Rep. Kevin Brady says the Obama administration is picking and choosing when it has the authority to tweak the health care law and when it does not, ultimately bending the situation to its own needs.
Mr. Brady, Texas Republican and chairman of Ways and Means Committee panel on health, repeatedly asked Mark Iwry, a senior adviser and deputy assistant secretary at the Treasury, on Tuesday whether his department has the authority to delay the law’s individual mandate requiring almost all Americans to have insurance.
The lawmaker said the administration has decided to delay and phase in through 2016 the employer mandate, which requires firms with 50 or more employees to provide health coverage or pay fines. It also gave Americans additional time to finish up their applications for private health plans on the federal exchange system, he noted, even though Cabinet officials said they did not have the statutory authority to extend the March 31 deadline for signing up.
But the individual mandate went into effect at the start of this year.
Mr. Brady and Mr.

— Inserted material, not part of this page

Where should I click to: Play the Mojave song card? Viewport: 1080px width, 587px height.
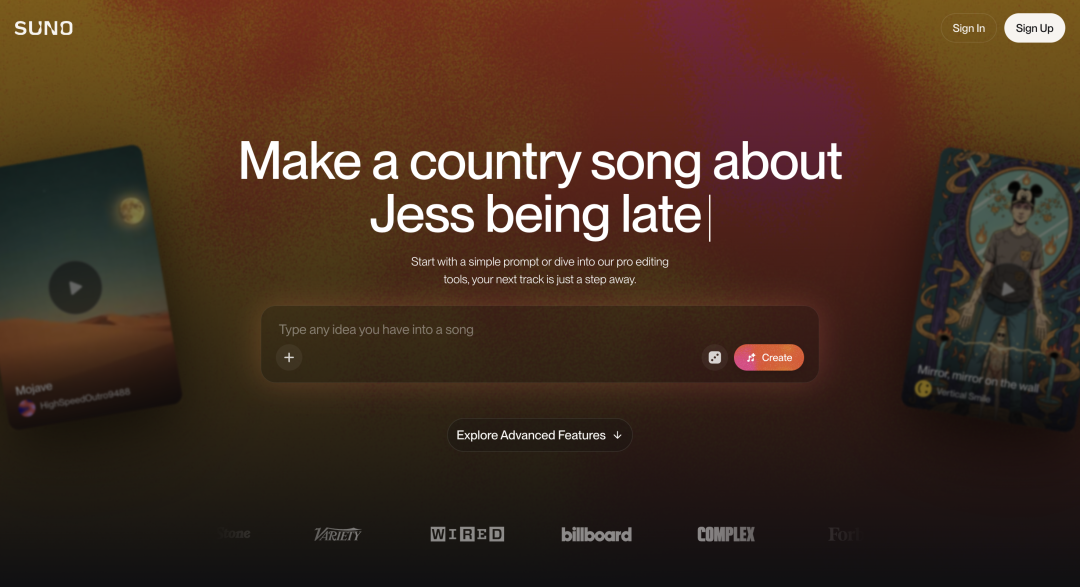75,287

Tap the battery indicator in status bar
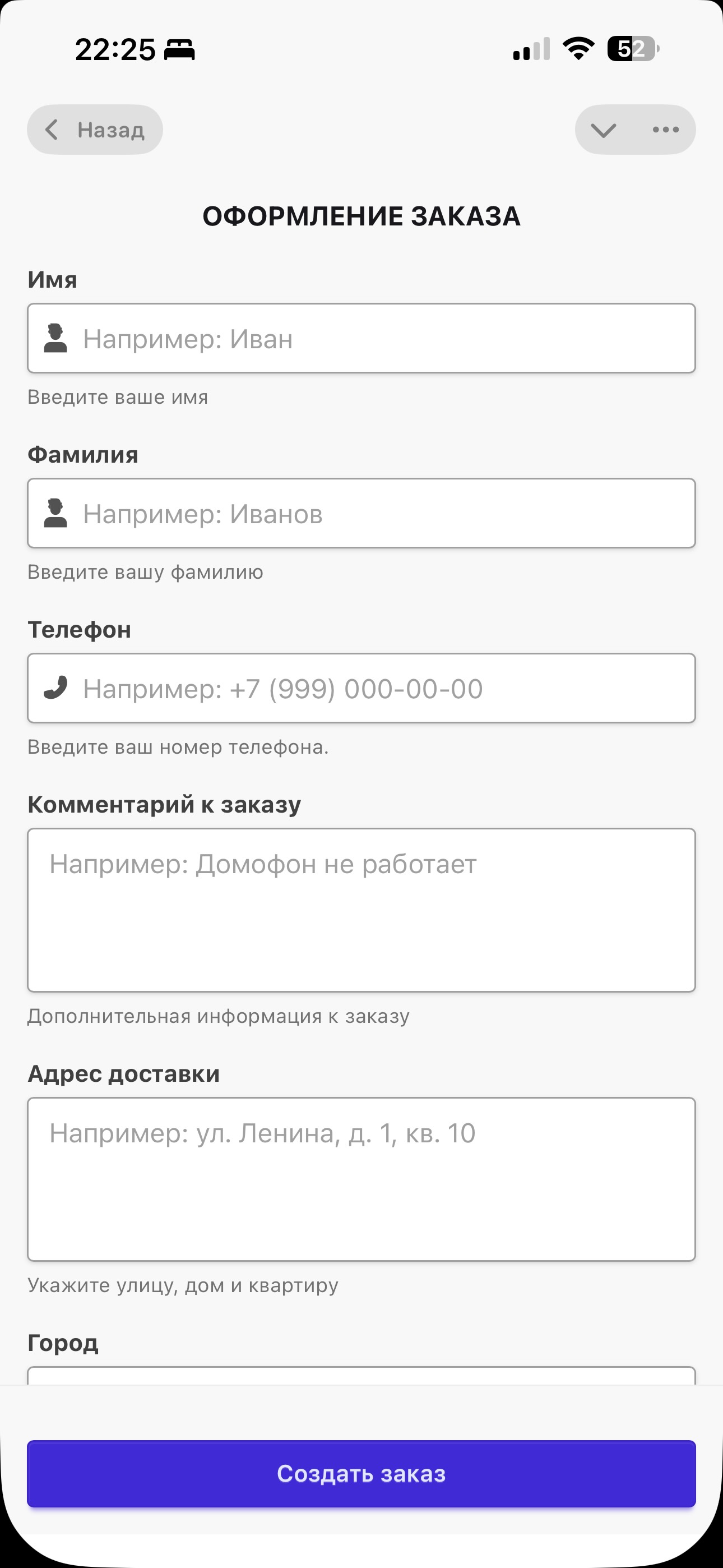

Iwry spoke past each other for a few minutes Tuesday, with the Treasury official testifying that the administration never examined its authority to delay the individual mandate because it did not ever consider such a move.
The mandate was included in the law to broaden the insurance risk pool when people with pre-existing medical conditions enter the market, since insurers can no longer deny them coverage.
Mr. Iwry said the individual mandate is phased in already, in a sense, with the tax penalty for lacking insurance becoming more severe from year to year.
“So the statute has phased that in,” he said. “We don’t see a reason to add administrative phase-ins on top of the statutory phase-in.”